Frankly I have no idea which one is faster/better (I would guess the second one because you don't always dirty a cache line, but you'd have to measure that against the cost of the branch) but obviously GCC thinks one thing and Intel thinks another and I bet if you put them in a room together you would end up with 3 opinions! I think the major point is that once upon a time it was mostly people writing kernels doing things like accessing I/O ports or other memory mapped areas that needed to be very careful the compiler didn't optimise out (or in) something incorrectly. With multi-threaded C code that problem moves up to the application developer too.

A different instruction set can help here.
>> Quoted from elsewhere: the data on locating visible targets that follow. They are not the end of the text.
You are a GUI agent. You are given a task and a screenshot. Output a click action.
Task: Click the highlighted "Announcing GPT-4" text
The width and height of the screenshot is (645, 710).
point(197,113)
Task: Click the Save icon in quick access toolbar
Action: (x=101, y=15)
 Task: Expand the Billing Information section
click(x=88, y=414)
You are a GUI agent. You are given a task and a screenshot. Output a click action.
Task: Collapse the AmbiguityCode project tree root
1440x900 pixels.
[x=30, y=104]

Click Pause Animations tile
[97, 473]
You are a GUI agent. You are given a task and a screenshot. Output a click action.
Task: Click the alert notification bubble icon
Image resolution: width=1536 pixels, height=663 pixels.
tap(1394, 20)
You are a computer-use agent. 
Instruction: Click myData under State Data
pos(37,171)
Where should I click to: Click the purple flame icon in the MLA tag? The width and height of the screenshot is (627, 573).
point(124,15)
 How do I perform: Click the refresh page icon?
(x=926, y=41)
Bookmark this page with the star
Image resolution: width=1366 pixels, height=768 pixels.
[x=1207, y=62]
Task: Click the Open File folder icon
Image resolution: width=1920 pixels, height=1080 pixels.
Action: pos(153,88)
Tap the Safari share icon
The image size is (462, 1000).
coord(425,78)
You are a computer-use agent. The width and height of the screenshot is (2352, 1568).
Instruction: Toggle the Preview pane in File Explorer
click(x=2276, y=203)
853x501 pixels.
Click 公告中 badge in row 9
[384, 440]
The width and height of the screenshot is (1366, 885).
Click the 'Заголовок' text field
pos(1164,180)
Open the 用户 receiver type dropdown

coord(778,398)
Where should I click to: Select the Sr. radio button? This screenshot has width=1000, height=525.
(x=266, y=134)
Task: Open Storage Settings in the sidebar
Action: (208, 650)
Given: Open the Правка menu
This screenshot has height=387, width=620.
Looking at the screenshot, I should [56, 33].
The Itanium version is possibly less prone to this sort of thing because predication makes it faster to implement conditional branches -- any instruction with a predicate that is not set is skipped. The load and add is safe because it will only be done with the lock held. However, if anyone is wondering why Itanium come with such big caches, the difference between the 6 line version and the Itanium version below should answer that.

[MII]       alloc r32=ar.pfs,4,3,0               ; alloc stack frame
            mov r33=b0                           ; return pointer
            mov r34=r1
[MMI]       addl r14=72,r1;;                     ; r11 = &mutex from GOT
            ld8 r11=[r14]                        ;
            nop.i 0x0;;
[MIB]       mov r35=r11                          ; put into argument 1
            nop.i 0x0
            br.call.sptk.few b0=<pthread_mutex_trylock>
[MII]       cmp4.eq.unc p0,p6=r8,r0              ; if result !0, set predicate p6
            mov.i ar.pfs=r32
            mov r1=r34;;                         ; load acquires_count from GOT
[MIB]       addl r10=144,r1                      ;
            nop.i 0x0
      (p06) br.cond.dptk.few <trylock+0x80>;;    ; jump to [1] if p6 set
[MII]       ld4 r9=[r10]
            mov b0=r33
            addl r3=144,r1;;
[MMI]       adds r2=1,r9;;                       ; acquires_count++
            st4 [r3]=r2                          ; save updated value
            nop.i 0x0
[MIB]       nop.m 0x0                            ; [1]
            nop.i 0x0
            br.few <trylock+0x90>;;              ; jump to [2]
[MII]       nop.m 0x0
            mov b0=r33
            nop.i 0x0;;
[MIB]       nop.m 0x0                            ; [2]
            nop.i 0x0
            br.ret.sptk.many b0;;

I guess the moral of the story is that multi-threading is hard, but we knew that anyway.